-- Begin PROVIDED RECORDS --

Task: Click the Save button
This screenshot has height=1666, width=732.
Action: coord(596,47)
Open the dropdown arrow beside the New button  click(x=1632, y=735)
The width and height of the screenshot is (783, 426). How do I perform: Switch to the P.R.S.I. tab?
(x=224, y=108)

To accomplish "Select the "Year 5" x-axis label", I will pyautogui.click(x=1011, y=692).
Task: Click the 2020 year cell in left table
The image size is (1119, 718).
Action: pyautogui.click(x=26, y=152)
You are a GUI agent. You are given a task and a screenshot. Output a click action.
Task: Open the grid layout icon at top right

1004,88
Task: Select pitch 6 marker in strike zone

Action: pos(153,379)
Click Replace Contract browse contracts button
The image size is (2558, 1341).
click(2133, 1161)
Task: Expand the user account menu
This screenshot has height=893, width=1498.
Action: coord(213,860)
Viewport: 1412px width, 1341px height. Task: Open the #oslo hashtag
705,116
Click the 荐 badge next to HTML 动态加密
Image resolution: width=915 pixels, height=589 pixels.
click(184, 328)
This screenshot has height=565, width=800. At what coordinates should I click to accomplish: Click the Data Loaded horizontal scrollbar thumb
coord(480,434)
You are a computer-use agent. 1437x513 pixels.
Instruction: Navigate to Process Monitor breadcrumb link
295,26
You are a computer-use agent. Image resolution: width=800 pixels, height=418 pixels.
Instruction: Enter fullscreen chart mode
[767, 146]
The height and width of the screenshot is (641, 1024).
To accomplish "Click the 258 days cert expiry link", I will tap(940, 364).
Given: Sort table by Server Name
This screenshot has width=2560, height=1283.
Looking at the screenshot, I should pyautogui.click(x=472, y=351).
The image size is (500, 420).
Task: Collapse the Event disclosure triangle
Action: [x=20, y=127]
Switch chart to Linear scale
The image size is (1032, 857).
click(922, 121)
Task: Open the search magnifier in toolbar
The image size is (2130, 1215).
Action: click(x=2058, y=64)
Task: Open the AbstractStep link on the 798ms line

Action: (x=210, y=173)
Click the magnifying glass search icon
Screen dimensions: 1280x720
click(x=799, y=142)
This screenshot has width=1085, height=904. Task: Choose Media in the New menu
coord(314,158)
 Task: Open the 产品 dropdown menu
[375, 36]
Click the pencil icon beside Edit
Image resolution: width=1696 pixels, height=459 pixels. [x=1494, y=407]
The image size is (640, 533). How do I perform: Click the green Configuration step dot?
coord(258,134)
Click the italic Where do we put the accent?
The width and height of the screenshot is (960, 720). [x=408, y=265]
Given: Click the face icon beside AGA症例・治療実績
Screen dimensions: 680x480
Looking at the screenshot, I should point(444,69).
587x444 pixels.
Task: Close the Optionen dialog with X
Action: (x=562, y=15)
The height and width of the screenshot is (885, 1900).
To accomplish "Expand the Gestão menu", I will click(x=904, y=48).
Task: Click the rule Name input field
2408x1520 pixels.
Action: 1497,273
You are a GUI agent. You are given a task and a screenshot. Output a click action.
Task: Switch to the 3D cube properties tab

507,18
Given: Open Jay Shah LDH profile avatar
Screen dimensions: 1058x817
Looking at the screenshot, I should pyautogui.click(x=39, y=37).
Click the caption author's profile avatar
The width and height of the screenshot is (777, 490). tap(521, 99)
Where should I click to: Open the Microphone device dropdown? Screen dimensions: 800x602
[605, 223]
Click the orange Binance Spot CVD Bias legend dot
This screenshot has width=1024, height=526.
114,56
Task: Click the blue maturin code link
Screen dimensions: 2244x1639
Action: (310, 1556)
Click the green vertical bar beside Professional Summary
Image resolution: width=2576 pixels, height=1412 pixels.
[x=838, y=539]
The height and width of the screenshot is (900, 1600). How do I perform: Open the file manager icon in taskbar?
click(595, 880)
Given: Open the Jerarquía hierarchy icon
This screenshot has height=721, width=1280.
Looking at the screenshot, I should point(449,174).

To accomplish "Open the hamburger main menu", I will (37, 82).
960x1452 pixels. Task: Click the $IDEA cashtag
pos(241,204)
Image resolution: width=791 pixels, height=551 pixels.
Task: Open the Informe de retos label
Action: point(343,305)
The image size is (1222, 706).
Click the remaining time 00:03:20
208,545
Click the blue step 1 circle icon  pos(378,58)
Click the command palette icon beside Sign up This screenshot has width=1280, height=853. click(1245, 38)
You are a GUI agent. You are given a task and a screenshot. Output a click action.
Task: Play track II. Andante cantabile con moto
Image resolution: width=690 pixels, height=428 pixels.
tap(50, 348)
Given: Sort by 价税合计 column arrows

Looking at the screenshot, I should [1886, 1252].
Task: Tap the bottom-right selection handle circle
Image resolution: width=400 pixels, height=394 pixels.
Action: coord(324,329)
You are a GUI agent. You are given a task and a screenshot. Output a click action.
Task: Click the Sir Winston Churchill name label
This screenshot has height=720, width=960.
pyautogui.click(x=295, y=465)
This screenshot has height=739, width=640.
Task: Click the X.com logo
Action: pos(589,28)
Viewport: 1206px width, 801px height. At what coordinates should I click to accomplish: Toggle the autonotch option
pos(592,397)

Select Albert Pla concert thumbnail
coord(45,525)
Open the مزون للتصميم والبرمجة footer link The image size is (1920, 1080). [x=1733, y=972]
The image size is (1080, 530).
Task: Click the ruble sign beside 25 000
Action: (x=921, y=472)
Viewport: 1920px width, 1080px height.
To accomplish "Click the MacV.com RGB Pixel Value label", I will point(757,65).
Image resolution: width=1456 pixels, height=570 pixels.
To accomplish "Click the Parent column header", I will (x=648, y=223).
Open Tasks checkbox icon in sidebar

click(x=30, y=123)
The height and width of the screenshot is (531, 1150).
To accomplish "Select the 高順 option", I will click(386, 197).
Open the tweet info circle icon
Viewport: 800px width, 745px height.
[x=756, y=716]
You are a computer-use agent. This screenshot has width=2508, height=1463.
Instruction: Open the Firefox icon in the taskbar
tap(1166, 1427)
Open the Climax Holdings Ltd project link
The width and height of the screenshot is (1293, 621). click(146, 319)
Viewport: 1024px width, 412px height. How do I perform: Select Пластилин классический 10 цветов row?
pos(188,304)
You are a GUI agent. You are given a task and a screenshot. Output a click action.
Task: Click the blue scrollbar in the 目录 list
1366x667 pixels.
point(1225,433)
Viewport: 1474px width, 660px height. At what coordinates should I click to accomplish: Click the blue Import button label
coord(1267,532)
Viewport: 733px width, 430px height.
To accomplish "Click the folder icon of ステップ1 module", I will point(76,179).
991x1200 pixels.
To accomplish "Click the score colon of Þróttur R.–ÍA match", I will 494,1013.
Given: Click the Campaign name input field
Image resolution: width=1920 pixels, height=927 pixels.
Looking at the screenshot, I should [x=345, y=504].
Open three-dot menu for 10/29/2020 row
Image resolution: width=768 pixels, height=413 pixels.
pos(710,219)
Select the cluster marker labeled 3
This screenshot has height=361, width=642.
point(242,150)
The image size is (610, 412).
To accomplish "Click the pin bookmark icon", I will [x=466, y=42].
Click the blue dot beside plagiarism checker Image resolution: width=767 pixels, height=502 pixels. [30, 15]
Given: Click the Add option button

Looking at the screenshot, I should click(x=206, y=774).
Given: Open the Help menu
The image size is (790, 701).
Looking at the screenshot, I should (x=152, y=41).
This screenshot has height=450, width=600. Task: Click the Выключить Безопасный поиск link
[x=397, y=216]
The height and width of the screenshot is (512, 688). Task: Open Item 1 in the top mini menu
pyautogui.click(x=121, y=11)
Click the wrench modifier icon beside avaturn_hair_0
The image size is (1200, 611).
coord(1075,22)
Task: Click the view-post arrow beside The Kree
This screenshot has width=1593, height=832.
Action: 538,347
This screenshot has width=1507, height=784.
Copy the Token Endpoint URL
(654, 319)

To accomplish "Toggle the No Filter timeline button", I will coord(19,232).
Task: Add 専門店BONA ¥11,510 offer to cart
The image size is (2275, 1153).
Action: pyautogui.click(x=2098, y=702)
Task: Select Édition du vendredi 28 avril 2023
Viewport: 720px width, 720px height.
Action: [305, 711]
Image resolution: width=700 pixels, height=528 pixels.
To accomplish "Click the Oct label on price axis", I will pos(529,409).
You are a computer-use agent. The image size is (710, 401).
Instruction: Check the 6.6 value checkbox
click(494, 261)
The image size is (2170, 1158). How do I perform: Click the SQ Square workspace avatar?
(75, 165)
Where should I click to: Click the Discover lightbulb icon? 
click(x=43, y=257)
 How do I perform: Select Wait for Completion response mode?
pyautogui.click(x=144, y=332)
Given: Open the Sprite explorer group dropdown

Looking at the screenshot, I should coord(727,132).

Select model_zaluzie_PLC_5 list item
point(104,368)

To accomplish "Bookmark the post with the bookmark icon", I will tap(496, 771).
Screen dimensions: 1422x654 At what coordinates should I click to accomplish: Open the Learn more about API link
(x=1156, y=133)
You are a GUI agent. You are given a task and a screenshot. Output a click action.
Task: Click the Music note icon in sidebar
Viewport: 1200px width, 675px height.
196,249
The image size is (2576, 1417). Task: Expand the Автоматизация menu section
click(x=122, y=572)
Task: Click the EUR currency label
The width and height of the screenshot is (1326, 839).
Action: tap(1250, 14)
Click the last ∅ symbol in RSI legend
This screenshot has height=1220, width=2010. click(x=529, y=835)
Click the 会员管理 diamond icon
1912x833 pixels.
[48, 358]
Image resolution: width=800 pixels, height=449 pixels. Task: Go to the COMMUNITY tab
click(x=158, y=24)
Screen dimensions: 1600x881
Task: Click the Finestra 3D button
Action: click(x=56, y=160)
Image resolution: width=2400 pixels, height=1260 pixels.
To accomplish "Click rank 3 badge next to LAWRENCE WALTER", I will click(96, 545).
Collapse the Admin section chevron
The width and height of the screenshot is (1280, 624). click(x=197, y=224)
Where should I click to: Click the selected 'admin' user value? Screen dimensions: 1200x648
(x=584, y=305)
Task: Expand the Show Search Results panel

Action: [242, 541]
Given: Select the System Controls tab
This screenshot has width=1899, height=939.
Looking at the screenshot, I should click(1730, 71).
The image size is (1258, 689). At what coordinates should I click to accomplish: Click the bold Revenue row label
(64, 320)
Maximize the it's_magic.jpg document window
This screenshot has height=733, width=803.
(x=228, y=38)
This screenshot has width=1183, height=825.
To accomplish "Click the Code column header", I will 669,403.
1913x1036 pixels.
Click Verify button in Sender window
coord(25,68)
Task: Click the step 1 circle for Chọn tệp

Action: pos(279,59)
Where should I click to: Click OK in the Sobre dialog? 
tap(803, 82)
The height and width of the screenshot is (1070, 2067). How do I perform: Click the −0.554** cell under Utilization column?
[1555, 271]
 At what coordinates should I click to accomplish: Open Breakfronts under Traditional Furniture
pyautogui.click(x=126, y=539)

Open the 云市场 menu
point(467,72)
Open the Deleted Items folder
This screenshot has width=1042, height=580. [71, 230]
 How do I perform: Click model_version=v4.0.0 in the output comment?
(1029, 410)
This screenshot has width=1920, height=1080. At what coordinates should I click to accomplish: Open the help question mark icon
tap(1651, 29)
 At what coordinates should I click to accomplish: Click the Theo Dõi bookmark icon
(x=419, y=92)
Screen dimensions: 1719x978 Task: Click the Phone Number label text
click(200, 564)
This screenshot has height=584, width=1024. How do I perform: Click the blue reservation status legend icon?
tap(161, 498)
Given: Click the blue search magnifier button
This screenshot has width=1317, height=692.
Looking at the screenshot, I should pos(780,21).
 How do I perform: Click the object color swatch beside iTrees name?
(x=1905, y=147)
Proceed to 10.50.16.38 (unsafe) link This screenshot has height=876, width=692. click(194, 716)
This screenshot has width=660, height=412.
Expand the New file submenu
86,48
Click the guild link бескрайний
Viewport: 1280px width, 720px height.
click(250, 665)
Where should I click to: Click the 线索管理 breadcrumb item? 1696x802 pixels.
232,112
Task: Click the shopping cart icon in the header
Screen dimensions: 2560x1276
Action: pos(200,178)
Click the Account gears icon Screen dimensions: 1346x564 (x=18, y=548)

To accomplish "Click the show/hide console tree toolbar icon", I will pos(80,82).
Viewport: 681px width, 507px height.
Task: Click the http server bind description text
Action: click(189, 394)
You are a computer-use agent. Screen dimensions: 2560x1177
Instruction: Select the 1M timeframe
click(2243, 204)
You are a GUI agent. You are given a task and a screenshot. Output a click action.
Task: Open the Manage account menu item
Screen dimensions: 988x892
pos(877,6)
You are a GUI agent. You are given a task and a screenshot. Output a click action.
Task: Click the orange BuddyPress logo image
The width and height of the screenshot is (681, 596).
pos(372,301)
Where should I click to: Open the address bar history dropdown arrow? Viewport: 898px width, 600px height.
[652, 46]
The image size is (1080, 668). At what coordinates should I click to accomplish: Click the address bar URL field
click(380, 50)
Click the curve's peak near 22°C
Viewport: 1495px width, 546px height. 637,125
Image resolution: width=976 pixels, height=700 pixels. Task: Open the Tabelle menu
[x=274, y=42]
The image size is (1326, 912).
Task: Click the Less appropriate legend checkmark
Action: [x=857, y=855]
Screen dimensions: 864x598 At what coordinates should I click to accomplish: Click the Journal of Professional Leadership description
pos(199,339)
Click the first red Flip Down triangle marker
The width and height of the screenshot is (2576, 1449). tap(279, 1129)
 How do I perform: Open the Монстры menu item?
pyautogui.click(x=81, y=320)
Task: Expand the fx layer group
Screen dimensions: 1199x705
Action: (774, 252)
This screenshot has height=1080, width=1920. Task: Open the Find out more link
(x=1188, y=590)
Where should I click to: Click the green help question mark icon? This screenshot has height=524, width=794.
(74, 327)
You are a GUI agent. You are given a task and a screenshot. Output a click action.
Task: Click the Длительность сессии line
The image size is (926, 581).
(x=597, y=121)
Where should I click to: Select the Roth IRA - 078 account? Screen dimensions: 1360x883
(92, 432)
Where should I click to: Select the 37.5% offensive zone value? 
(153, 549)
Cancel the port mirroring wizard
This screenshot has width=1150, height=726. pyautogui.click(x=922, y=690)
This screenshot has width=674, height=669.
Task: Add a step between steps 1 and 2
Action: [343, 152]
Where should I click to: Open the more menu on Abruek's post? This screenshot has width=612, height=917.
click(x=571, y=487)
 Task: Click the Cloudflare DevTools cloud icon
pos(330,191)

-- End PROVIDED RECORDS --

# [WHAT THE EXERCISE ASKS]
Rewrite every line from the start of the items above through the line that contains "will tap(940, 364).", inclusive, requests included. Shift each click coordinate in the answers by adding 106 to it.

# [FINISHED TASK]
Task: Click the Save button
This screenshot has height=1666, width=732.
Action: coord(702,153)
Open the dropdown arrow beside the New button  click(x=1738, y=841)
The width and height of the screenshot is (783, 426). How do I perform: Switch to the P.R.S.I. tab?
(x=330, y=214)

To accomplish "Select the "Year 5" x-axis label", I will pyautogui.click(x=1117, y=798).
Task: Click the 2020 year cell in left table
The image size is (1119, 718).
Action: pyautogui.click(x=132, y=258)
You are a GUI agent. You are given a task and a screenshot. Output a click action.
Task: Open the grid layout icon at top right

1110,194
Task: Select pitch 6 marker in strike zone

Action: pos(259,485)
Click Replace Contract browse contracts button
The image size is (2558, 1341).
click(2239, 1267)
Task: Expand the user account menu
This screenshot has height=893, width=1498.
Action: coord(319,966)
Viewport: 1412px width, 1341px height. Task: Open the #oslo hashtag
811,222
Click the 荐 badge next to HTML 动态加密
Image resolution: width=915 pixels, height=589 pixels.
click(290, 434)
This screenshot has height=565, width=800. At what coordinates should I click to accomplish: Click the Data Loaded horizontal scrollbar thumb
coord(586,540)
You are a computer-use agent. 1437x513 pixels.
Instruction: Navigate to Process Monitor breadcrumb link
401,132
You are a computer-use agent. Image resolution: width=800 pixels, height=418 pixels.
Instruction: Enter fullscreen chart mode
[873, 252]
The height and width of the screenshot is (641, 1024).
To accomplish "Click the 258 days cert expiry link", I will tap(1046, 470).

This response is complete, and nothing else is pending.